What to produce | Your copy should hold every record exactly and no images.

━━━━━ Given data

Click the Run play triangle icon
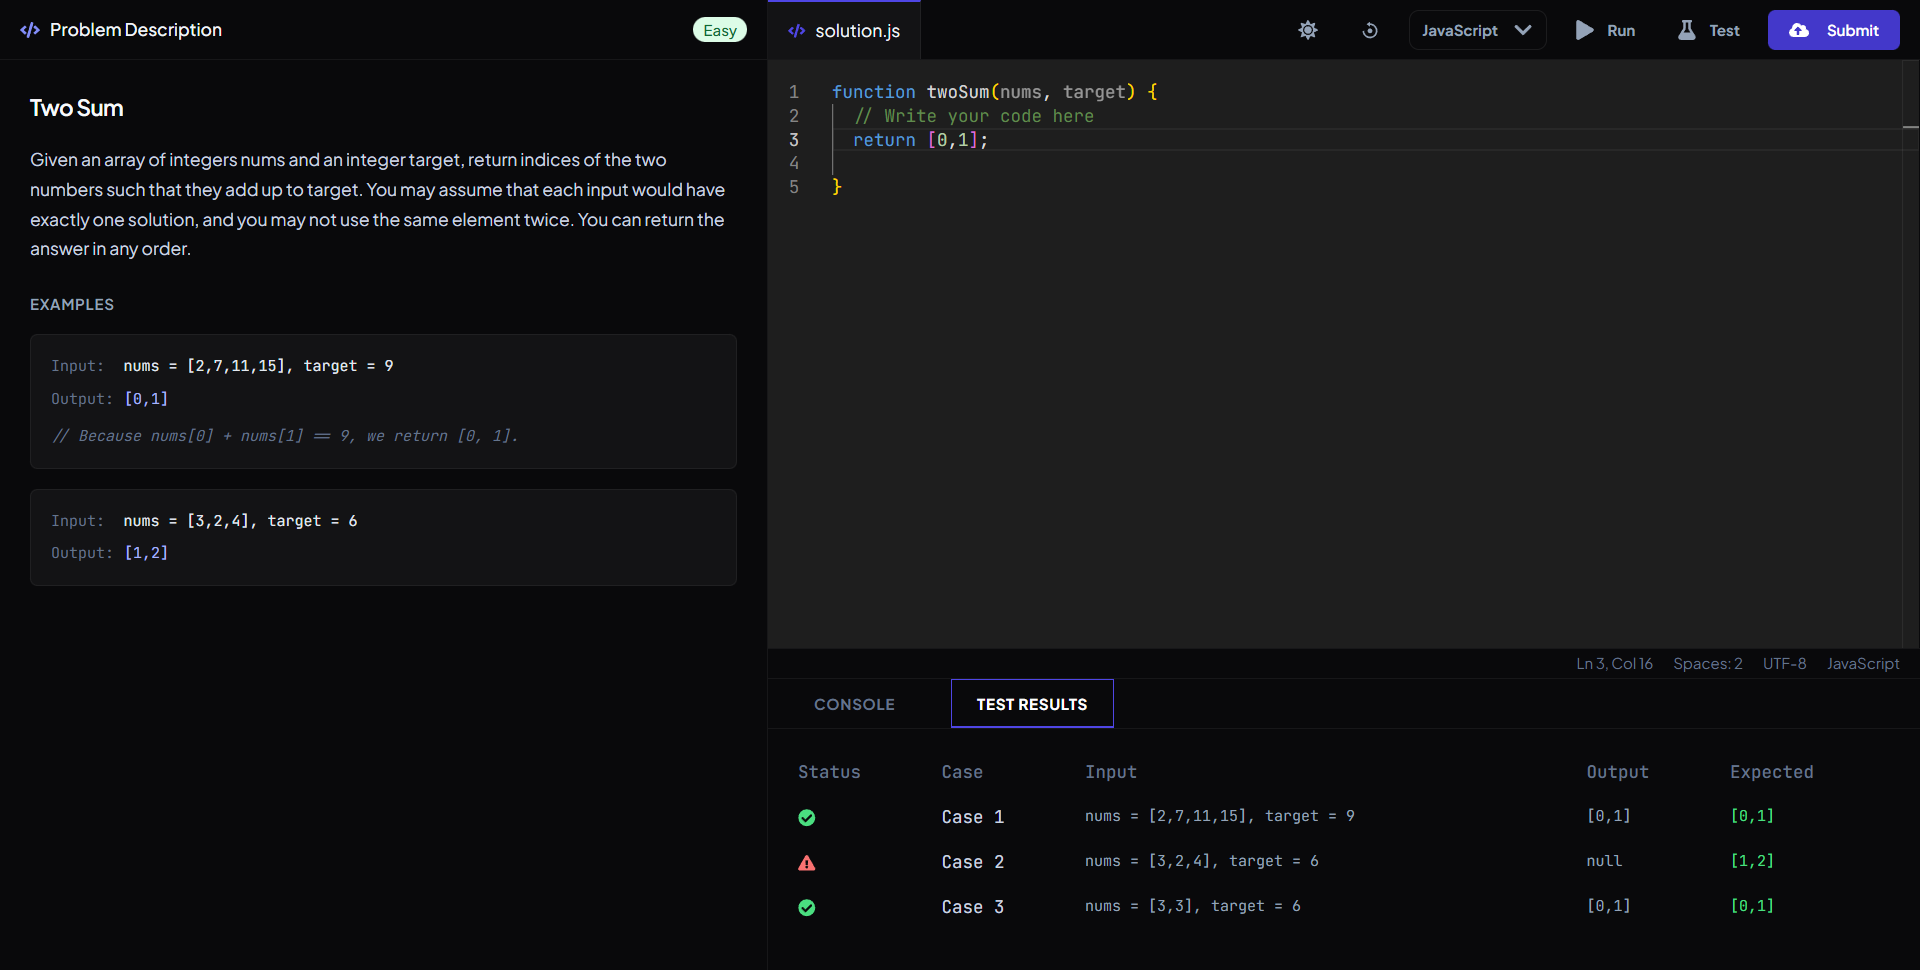1920x970 pixels. (x=1583, y=30)
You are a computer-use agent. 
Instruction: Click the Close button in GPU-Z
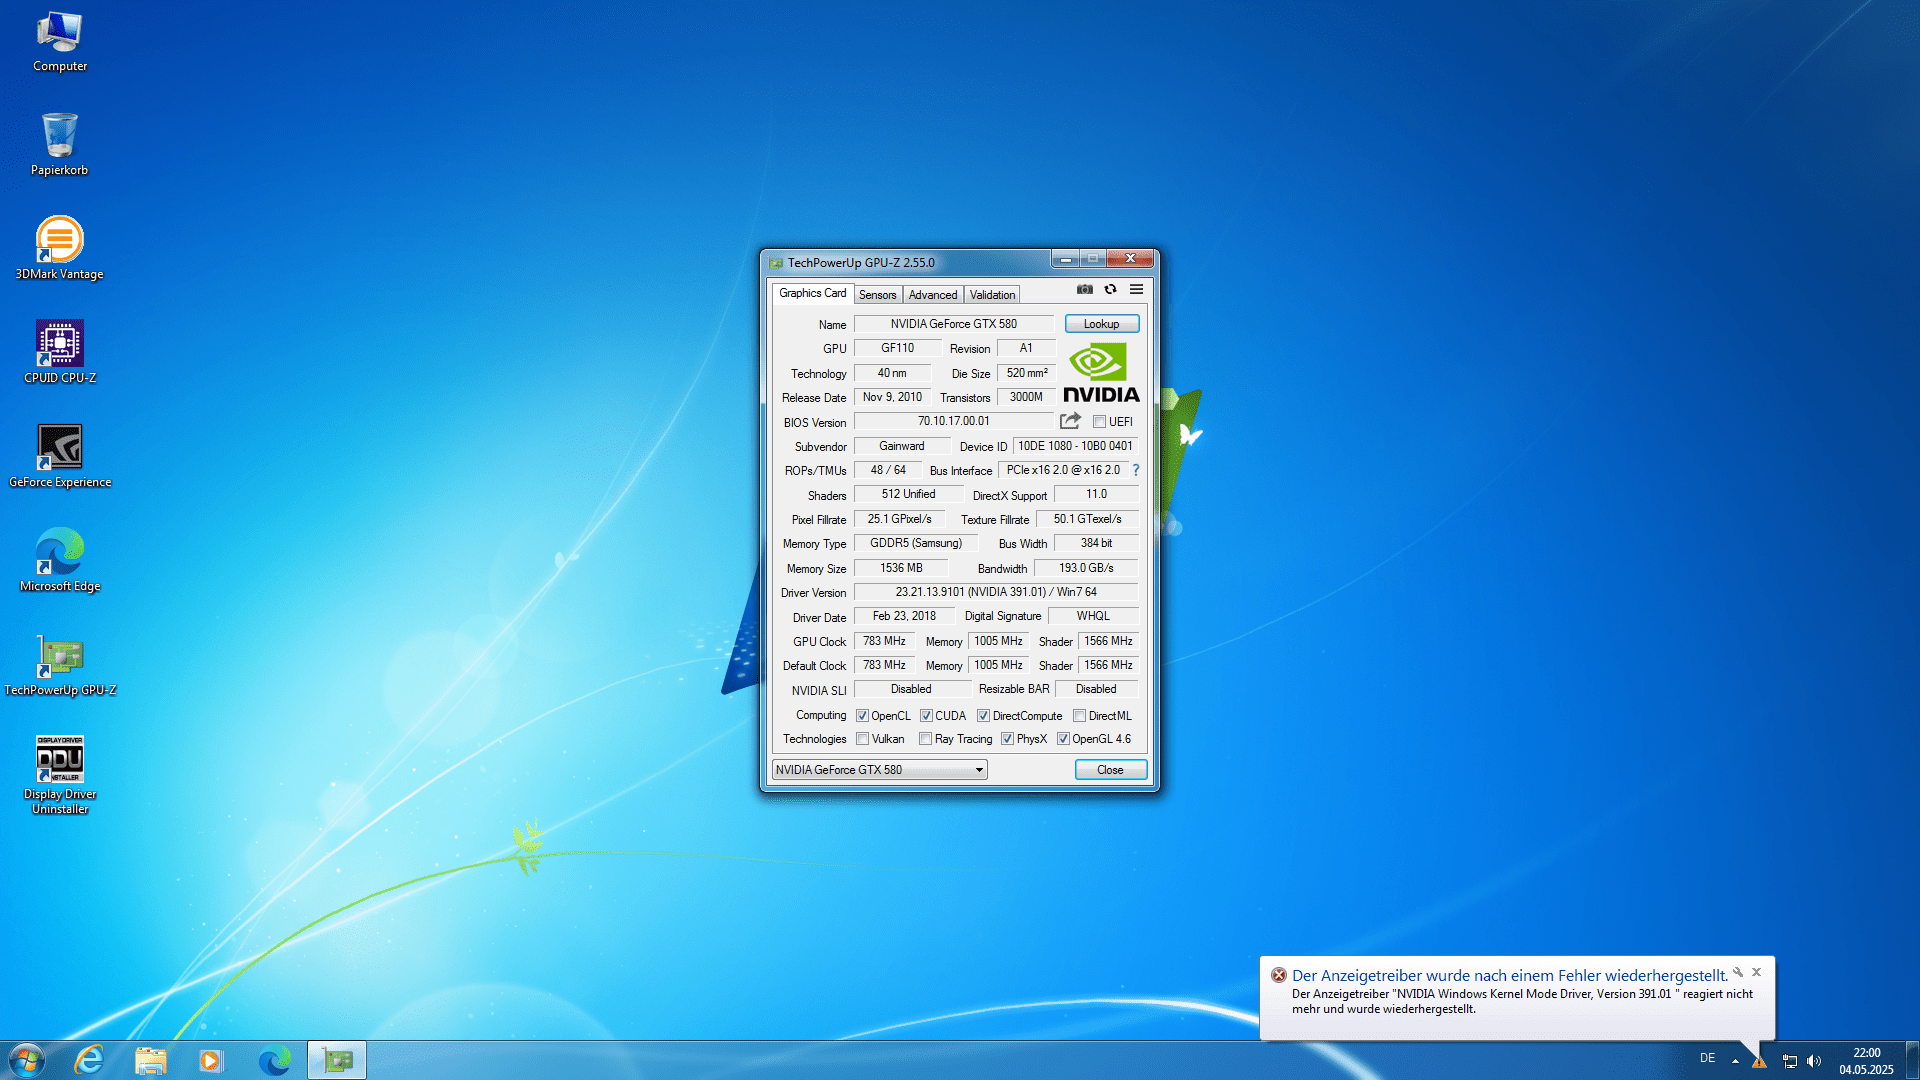[1110, 770]
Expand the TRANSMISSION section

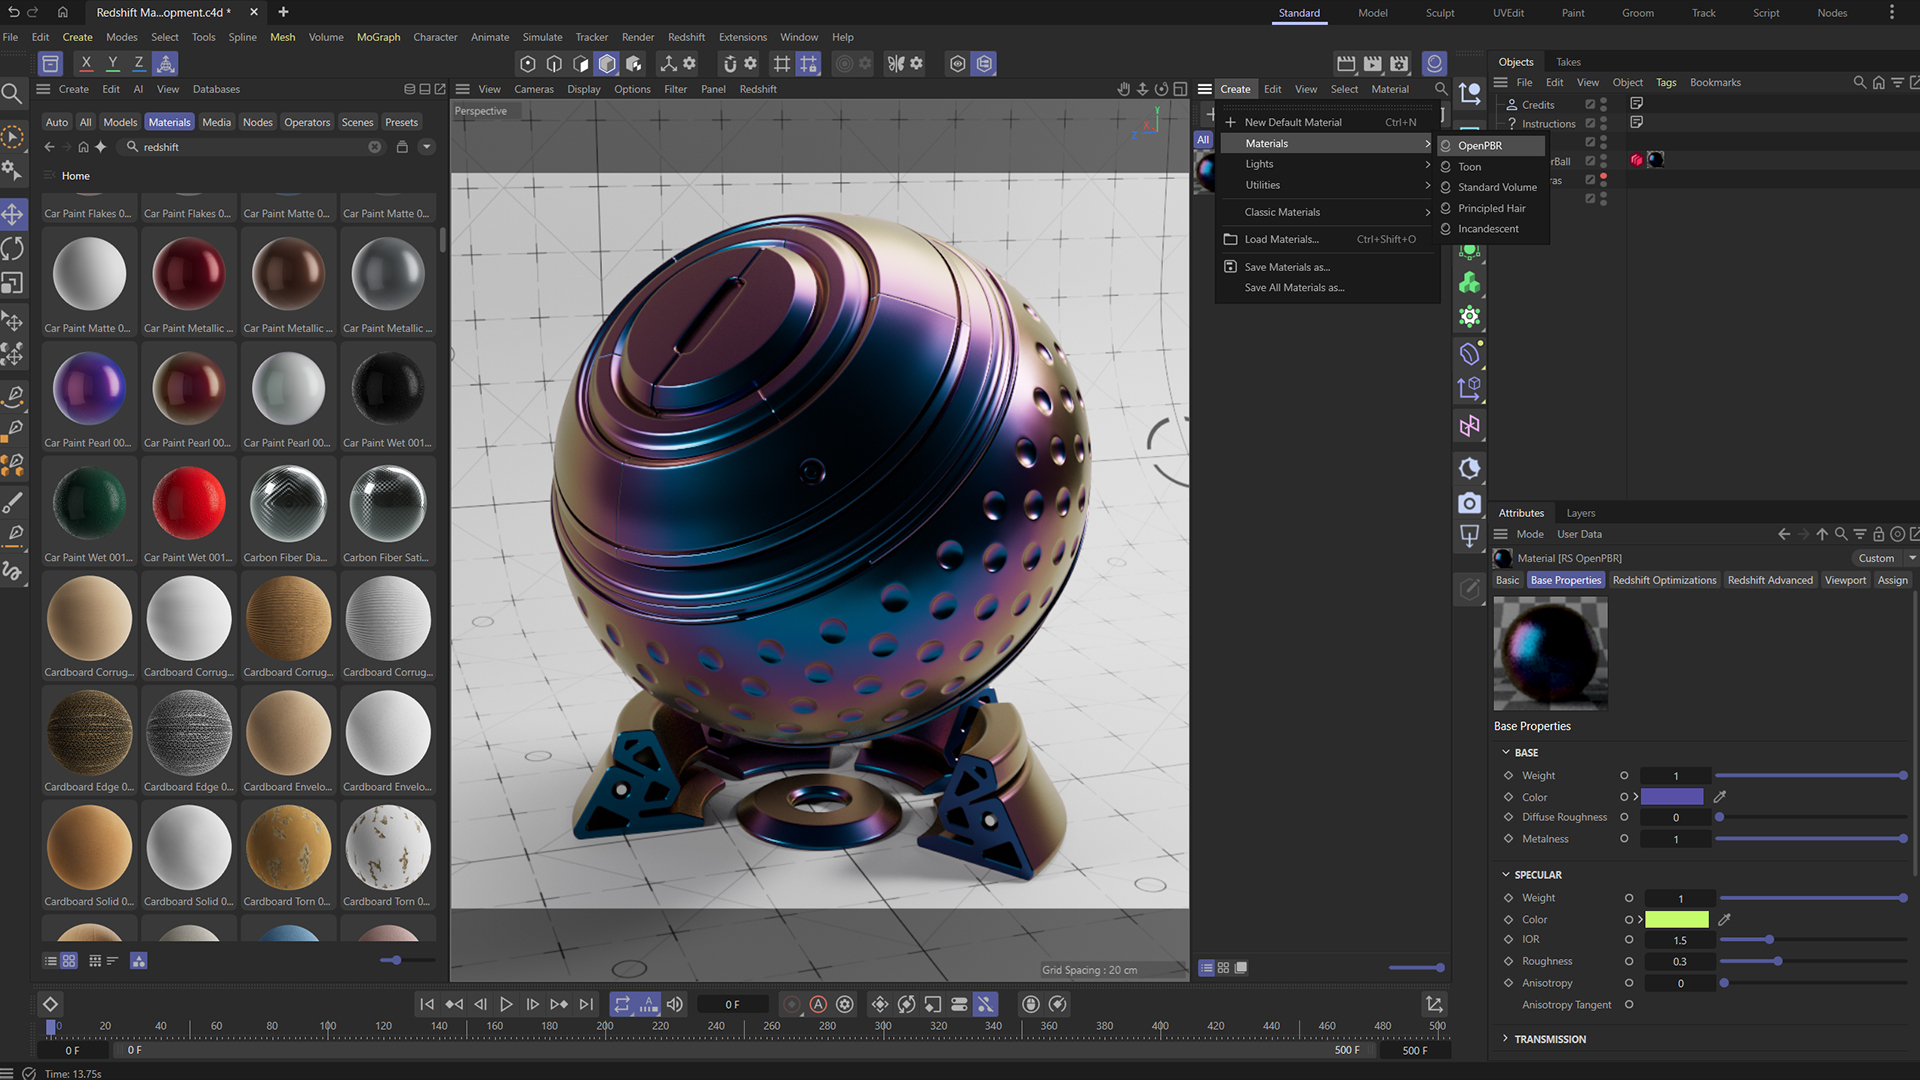pyautogui.click(x=1507, y=1039)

━━━━━━━━━━

Worked solution |
Click the Run play triangle icon
1920x970 pixels. (x=1583, y=30)
You are a computer-use agent. 
Instruction: Click the Close button in GPU-Z
[1110, 770]
Expand the TRANSMISSION section

pyautogui.click(x=1507, y=1039)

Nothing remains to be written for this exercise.